INSTRUCTIONS FOR THE TASK: Pick out each line in the lines below that contains the word "icon", and copy those lines.

##### DATA LINES #####

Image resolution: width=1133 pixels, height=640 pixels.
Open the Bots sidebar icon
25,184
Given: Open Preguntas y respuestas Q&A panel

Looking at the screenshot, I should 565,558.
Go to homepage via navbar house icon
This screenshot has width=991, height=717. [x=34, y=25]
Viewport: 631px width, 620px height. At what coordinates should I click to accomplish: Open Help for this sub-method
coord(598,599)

#####
##### DATA LINES #####

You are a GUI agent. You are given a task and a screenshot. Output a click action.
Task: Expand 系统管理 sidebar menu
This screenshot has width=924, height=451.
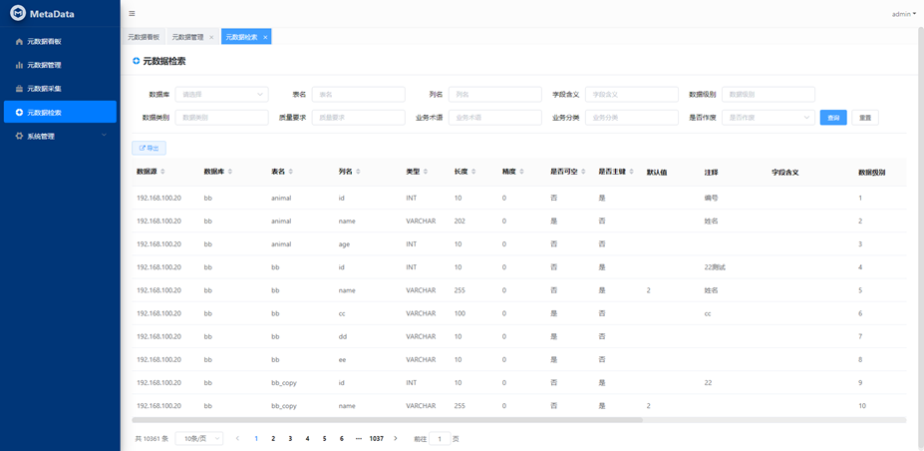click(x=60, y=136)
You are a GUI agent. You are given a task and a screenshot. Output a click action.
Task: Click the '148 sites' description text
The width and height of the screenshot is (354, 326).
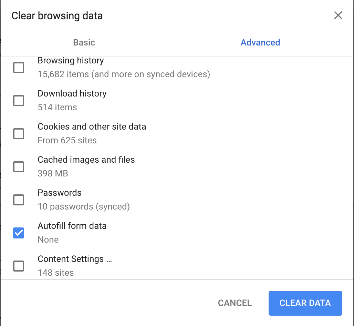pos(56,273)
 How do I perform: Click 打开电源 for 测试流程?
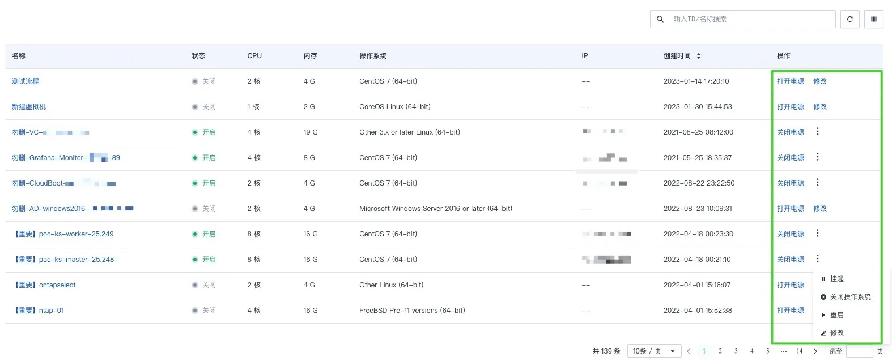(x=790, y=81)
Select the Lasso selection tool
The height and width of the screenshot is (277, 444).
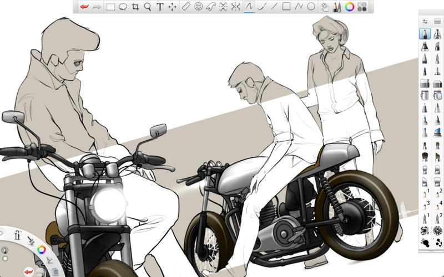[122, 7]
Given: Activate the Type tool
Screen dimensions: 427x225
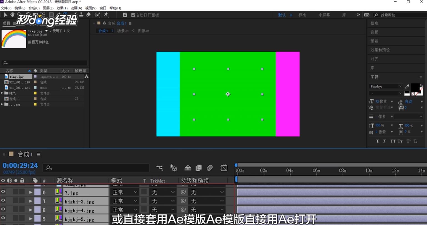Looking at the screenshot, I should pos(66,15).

#####

SOLUTION TO THE PROBLEM:
Open the Bots sidebar icon
Go to homepage via navbar house icon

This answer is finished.